Last year, we looked into the crystal ball and saw autonomous vehicles like the Navya Arma leading the way to a rather dull near-future where next generation travelers may not even bother learning how to drive. Shuttles have since been rolling from pilot to limited service, pretty much without a hitch. Until now. Officials have revealed that Navya's people carrier was involved in a minor collision with a human-driven truck on the day of its Las Vegas debut.

AAA has partnered with Keolis to sponsor a 12-month trial of the Arma shuttle bus in Las Vegas, which is aimed at transporting 250,000 residents and visitors around a 0.6 mile circuit in downtown Fremont East's "Innovation District." However, about an hour into its first day on the job, the little blue bus sensed trouble and slowed to a stop.

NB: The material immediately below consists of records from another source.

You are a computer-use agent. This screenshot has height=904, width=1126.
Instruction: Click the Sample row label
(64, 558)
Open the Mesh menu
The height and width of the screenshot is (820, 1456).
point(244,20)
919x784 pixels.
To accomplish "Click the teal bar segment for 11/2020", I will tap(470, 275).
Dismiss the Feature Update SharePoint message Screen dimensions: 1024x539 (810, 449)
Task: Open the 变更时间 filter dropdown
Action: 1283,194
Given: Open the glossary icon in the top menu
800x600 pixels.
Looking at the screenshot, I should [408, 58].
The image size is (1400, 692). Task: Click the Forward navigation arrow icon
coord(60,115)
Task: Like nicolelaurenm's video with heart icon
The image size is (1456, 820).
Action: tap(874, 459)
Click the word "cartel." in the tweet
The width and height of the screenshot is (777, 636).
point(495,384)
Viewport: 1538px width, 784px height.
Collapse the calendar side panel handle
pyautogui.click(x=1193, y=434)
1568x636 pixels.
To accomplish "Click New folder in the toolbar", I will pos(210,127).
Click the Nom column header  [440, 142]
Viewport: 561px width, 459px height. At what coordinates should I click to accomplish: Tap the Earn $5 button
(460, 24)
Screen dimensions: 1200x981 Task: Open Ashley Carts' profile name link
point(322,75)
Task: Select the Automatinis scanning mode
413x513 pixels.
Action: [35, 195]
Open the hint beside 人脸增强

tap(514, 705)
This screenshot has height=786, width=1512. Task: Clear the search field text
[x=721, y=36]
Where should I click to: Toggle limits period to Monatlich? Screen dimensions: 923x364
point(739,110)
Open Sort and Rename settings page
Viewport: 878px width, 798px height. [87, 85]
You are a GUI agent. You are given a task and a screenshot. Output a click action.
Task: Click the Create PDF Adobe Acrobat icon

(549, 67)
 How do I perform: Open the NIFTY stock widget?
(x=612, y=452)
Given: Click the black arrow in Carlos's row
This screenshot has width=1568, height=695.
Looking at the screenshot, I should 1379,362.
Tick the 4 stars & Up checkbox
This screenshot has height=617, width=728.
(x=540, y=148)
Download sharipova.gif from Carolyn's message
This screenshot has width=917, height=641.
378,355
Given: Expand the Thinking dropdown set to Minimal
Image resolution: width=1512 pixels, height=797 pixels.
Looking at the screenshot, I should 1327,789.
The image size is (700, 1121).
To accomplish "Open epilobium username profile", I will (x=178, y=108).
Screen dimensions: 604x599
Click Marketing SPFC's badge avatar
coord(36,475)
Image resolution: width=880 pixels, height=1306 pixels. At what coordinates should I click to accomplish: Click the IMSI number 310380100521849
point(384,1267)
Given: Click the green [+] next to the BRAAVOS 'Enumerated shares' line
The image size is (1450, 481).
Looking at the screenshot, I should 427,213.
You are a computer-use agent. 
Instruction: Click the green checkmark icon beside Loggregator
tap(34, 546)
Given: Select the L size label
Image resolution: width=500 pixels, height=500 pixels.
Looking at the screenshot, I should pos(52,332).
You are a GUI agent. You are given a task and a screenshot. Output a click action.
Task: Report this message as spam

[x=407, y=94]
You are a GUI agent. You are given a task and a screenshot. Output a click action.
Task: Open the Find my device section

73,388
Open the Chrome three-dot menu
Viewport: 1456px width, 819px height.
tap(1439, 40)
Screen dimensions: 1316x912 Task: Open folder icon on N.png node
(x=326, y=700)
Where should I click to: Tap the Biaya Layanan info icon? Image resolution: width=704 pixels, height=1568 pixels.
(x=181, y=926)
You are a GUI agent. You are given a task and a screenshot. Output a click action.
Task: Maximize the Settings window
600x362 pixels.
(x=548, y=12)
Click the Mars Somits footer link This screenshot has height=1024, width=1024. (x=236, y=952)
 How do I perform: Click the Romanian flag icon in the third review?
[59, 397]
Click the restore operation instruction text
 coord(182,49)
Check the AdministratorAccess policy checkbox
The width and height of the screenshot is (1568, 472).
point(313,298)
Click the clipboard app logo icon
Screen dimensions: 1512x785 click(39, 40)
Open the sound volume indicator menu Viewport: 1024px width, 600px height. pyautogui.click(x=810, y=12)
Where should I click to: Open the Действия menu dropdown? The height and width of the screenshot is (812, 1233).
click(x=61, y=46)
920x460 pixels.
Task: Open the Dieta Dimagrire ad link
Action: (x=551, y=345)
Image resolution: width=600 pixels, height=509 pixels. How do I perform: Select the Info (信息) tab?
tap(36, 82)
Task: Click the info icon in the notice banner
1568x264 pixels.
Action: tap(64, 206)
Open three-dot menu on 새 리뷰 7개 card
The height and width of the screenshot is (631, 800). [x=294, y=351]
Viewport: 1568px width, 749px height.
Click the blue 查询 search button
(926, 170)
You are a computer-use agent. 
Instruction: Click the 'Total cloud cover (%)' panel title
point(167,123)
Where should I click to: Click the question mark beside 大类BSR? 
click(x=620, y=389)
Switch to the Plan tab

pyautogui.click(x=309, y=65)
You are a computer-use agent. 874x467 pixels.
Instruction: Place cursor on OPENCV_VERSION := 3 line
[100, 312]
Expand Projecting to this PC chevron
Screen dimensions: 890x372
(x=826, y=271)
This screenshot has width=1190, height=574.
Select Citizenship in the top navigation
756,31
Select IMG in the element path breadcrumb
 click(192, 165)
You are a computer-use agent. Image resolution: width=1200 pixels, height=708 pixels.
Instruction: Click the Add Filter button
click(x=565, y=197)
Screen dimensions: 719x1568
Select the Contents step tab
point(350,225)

Had the driver of the delivery truck done the same, all would have been well. But the human driver pushed on through, scraping the front fender of the Arma shuttle. No-one was hurt in the incident, and AAA's PR rep Mike Blasky took to Twitter to confirm that the accident was caused by human error. "Human error causes most traffic collisions and this was no different," he said "Driver of truck was cited. No one hurt except a bruised bumper!" The all-electric shuttle was pulled out of service a little later.

It's a bumpy start for a pilot project looking into live traffic interactions while also surveying passenger experiences, and will likely serve to add fuel to those critical of the inevitable autonomous future. The first of its kind US pilot project continues.